[Source data]
+-------+

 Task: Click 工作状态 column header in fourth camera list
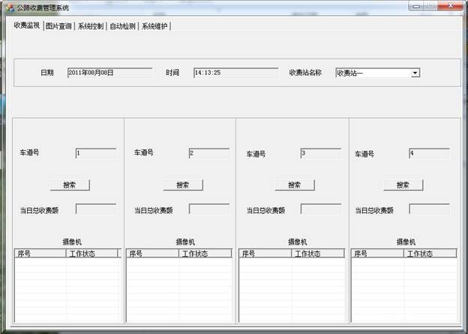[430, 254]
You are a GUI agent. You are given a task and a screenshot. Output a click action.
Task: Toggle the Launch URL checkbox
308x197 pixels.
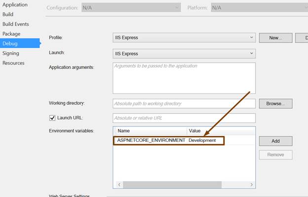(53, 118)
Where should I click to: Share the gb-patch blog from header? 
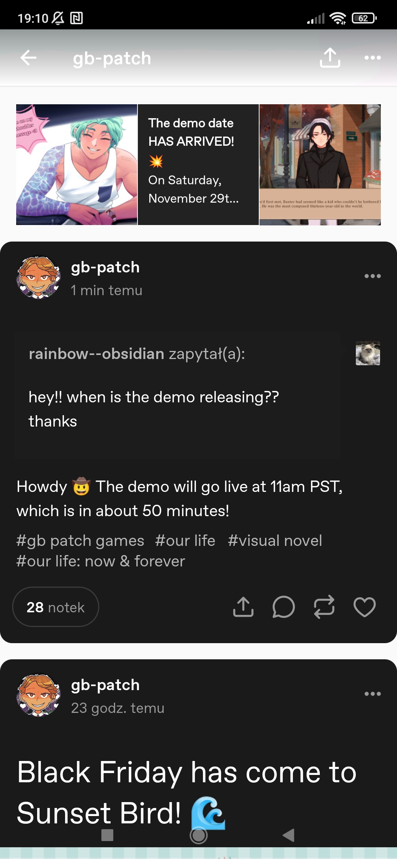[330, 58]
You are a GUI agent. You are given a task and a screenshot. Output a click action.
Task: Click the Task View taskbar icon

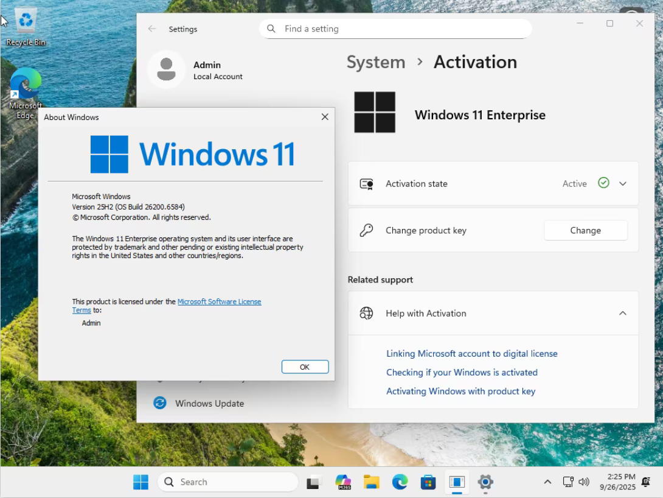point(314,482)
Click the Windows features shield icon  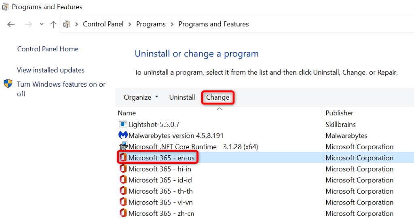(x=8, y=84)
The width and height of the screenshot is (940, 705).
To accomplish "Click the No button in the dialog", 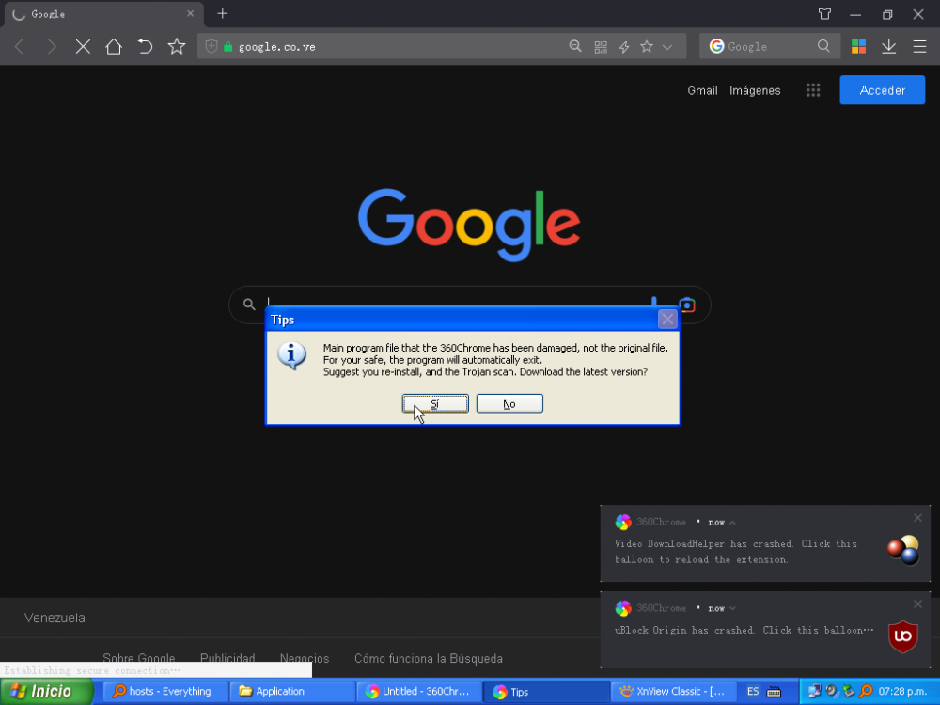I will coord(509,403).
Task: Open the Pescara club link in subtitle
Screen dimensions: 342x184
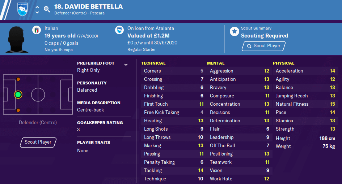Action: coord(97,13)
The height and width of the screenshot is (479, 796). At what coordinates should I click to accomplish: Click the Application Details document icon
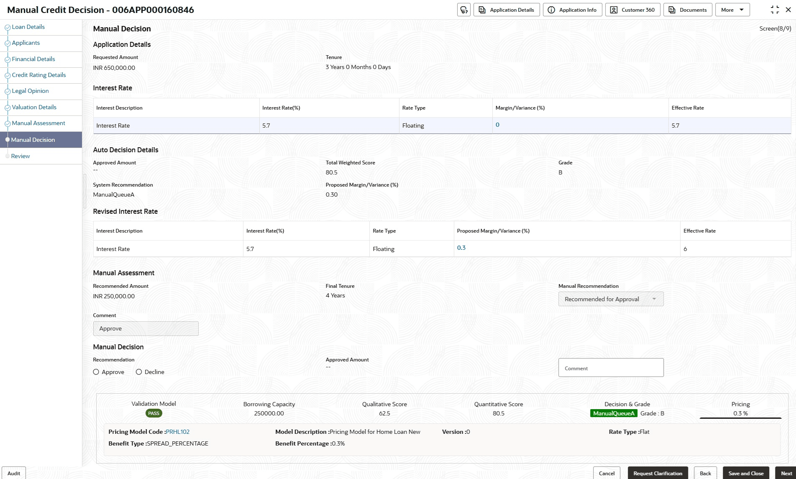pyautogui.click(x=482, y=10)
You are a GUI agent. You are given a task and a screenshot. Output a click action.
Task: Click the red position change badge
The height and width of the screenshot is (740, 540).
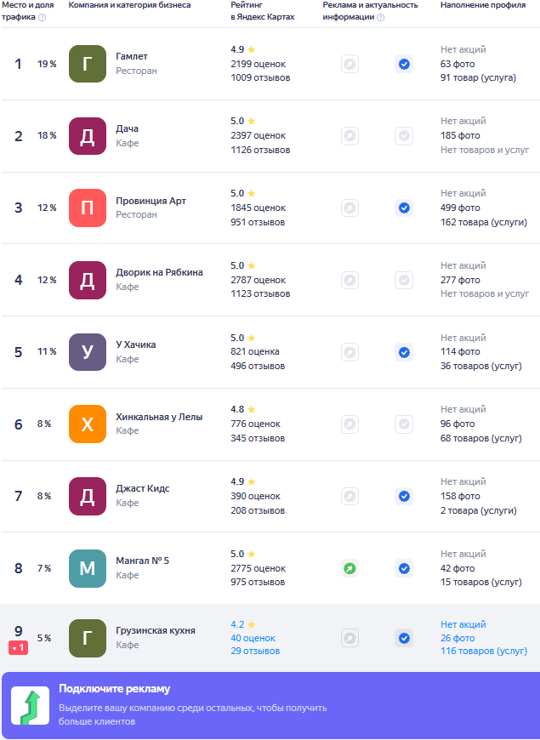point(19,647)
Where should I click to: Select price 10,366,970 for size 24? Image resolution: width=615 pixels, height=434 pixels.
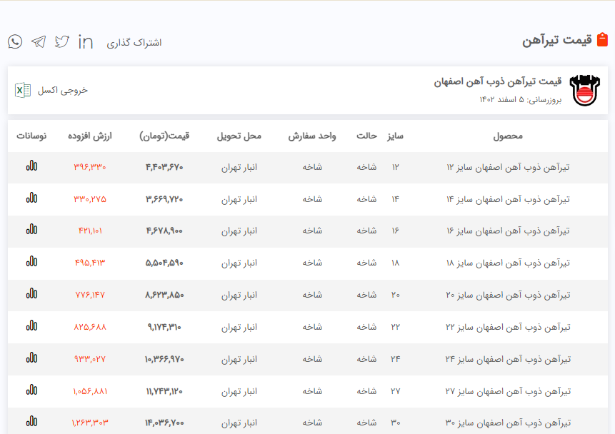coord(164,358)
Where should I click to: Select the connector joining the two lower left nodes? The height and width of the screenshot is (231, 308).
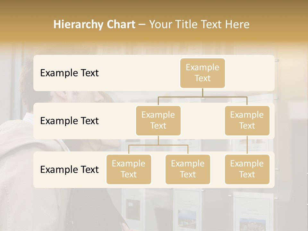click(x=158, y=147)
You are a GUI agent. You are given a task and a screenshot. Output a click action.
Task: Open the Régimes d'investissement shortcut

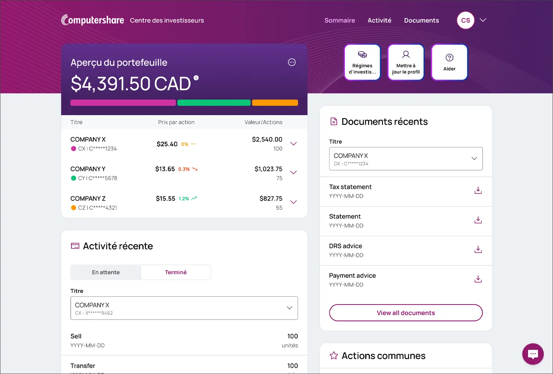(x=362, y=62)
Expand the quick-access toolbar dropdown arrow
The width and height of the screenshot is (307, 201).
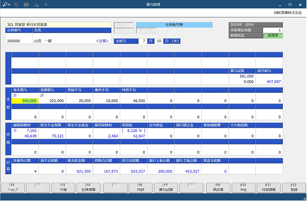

+-------+

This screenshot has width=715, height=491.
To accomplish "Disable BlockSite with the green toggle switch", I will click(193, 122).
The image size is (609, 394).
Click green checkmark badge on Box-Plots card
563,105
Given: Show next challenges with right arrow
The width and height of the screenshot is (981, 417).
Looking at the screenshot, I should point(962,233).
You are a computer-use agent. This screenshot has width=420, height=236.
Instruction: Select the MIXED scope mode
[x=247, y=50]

+-------+

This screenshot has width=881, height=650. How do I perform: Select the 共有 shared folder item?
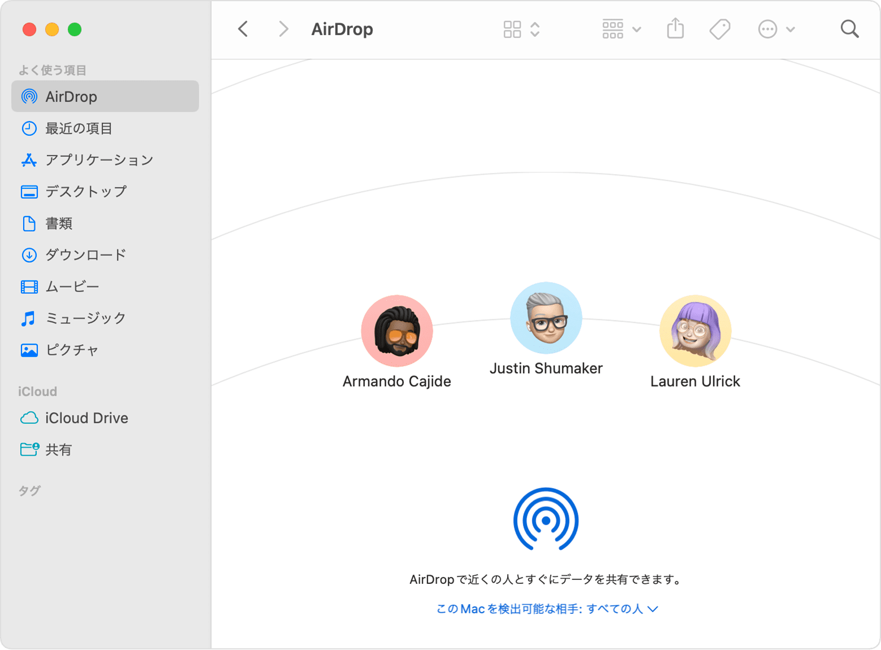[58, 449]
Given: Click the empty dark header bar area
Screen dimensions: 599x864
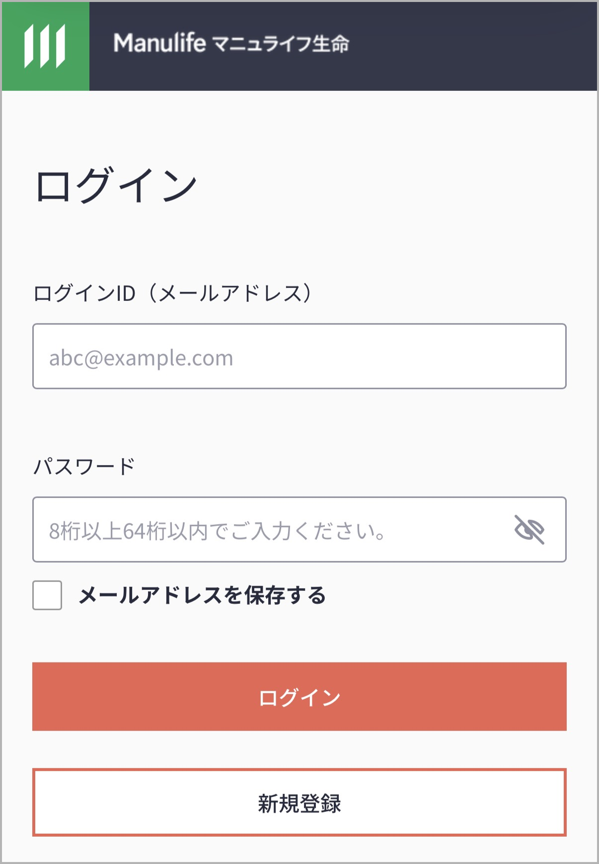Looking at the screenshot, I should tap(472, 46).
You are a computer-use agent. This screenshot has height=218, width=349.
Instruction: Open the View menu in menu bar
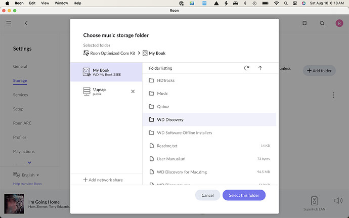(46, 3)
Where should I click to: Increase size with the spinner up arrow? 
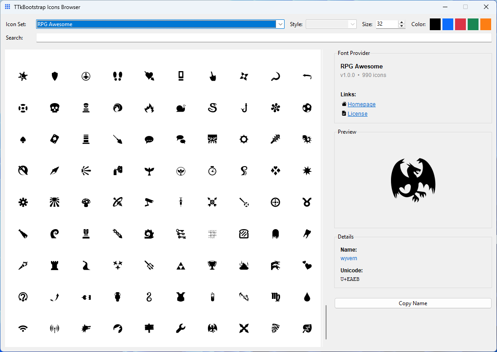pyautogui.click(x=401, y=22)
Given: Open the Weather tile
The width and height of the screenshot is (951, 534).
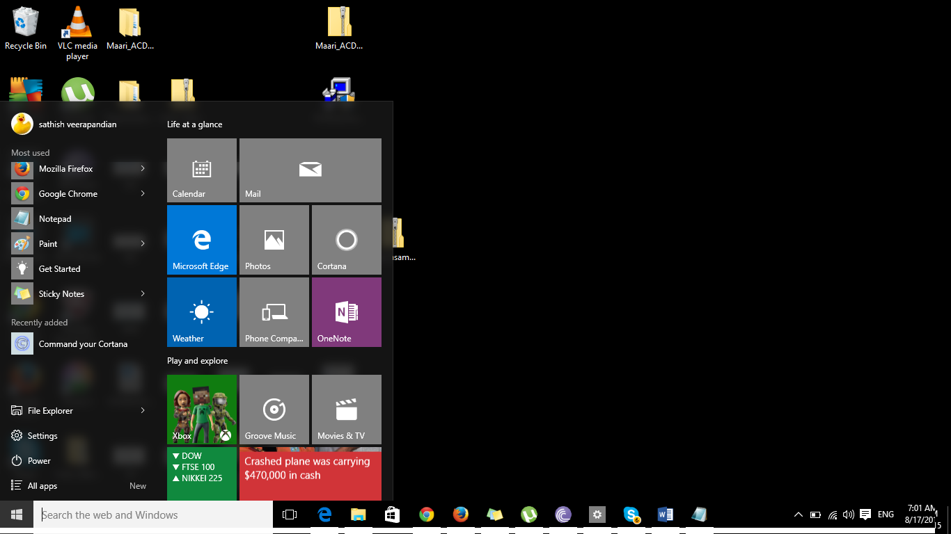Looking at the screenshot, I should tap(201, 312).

+-------+

§ **Task goal**
Going by the data above, the answer is exactly the lines from the one holding "Where should I click to: Select price" to the one holding "The width and height of the screenshot is (307, 201).", both kept, with the pictures left out.

§ **Answer**
Where should I click to: Select price 10,366,970 for size 24? Image resolution: width=615 pixels, height=434 pixels.
coord(164,358)
Where should I click to: Select the connector joining the two lower left nodes? The height and width of the screenshot is (231, 308).
click(x=158, y=147)
You are a GUI agent. You are given a task and a screenshot. Output a click action.
Task: Open the Régimes d'investissement shortcut

(x=362, y=62)
Expand the quick-access toolbar dropdown arrow
The width and height of the screenshot is (307, 201).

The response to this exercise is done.